How is Achalasia Diagnosed?

Your doctor may do the following test to diagnose achalasia:

  • Barium swallow test
    Dilation, poor muscle contraction, as well as incomplete emptying of the esophagus are seen in the barium swallow x-ray images.

  • Endoscopy
    This test is a visual examination of the esophagus using a flexible tube with a camera attached.

  • Esophageal manometry
    This test measures the muscle contractions in the esophagus.

Achalasia Causes

In achalasia, the LES loses its ability to open by relaxing its contracted muscles. As a result, it stays closed – liquid and food are trapped in the esophagus, sometimes causing regurgitation.

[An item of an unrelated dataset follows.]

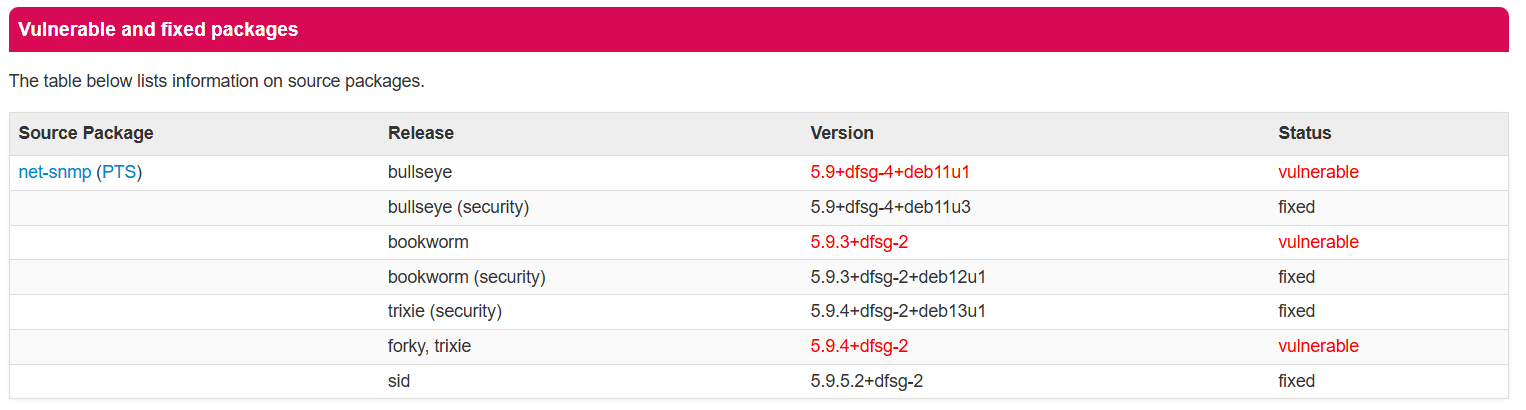
Task: Click the Status column header
Action: tap(1305, 133)
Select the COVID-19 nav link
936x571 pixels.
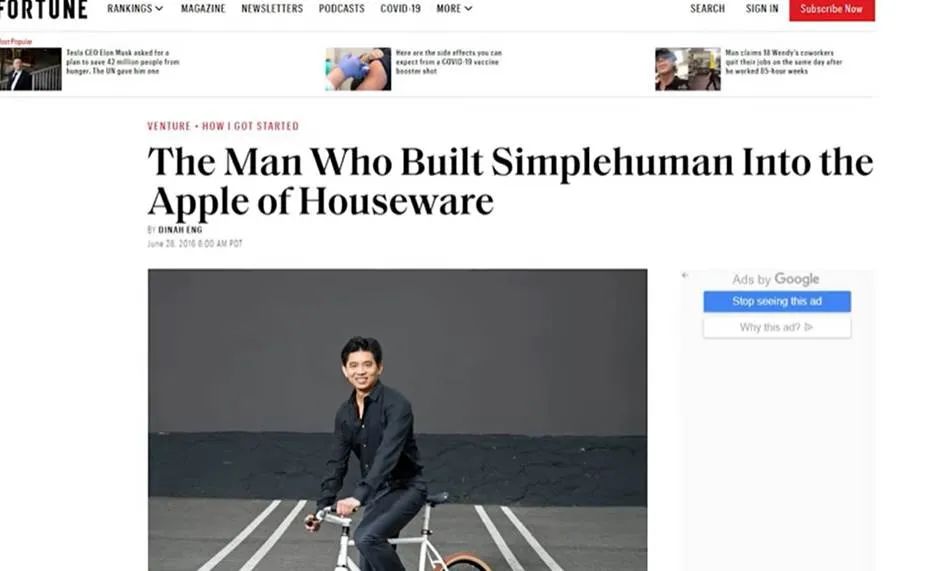point(401,8)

The inability of the LES to open can be caused by cancer where the stomach meets the esophagus. This cancer can impair the nerves that signal the LES to relax and open. In rare cases, achalasia itself can be a precursor to cancer of the esophagus.

Achalasia Treatment

Treatment of achalasia includes:

  • Pneumatic dilator
    A ballon is positioned on the sphincter muscle of the LES and then inflated. This manually forces the muscle to open. Although several sessions may be required, this usually brings about a permanent cure.

  • Botox (botulinum toxin type A)
    When injected directly to the esophagus, botox acts on the nerve that control the LES, thus causing the sphincter muscle to relax and open. This treatment is temporary and must be repeated after several months.

  • Surgery
    If multiple attempts using the techniques above failed, then the LES muscle can be surgically cut.

The treatments above carry inherent risks. For example, there is a slight risk (estimated at about 2%) of puncturing the esophagus during the pneumatic dilator procedure. Surgical cutting of the LES permanently disables the muscle and reduces its ability to prevent stomach acid from entering the esophagus. The long-term risk of botox injection is not known.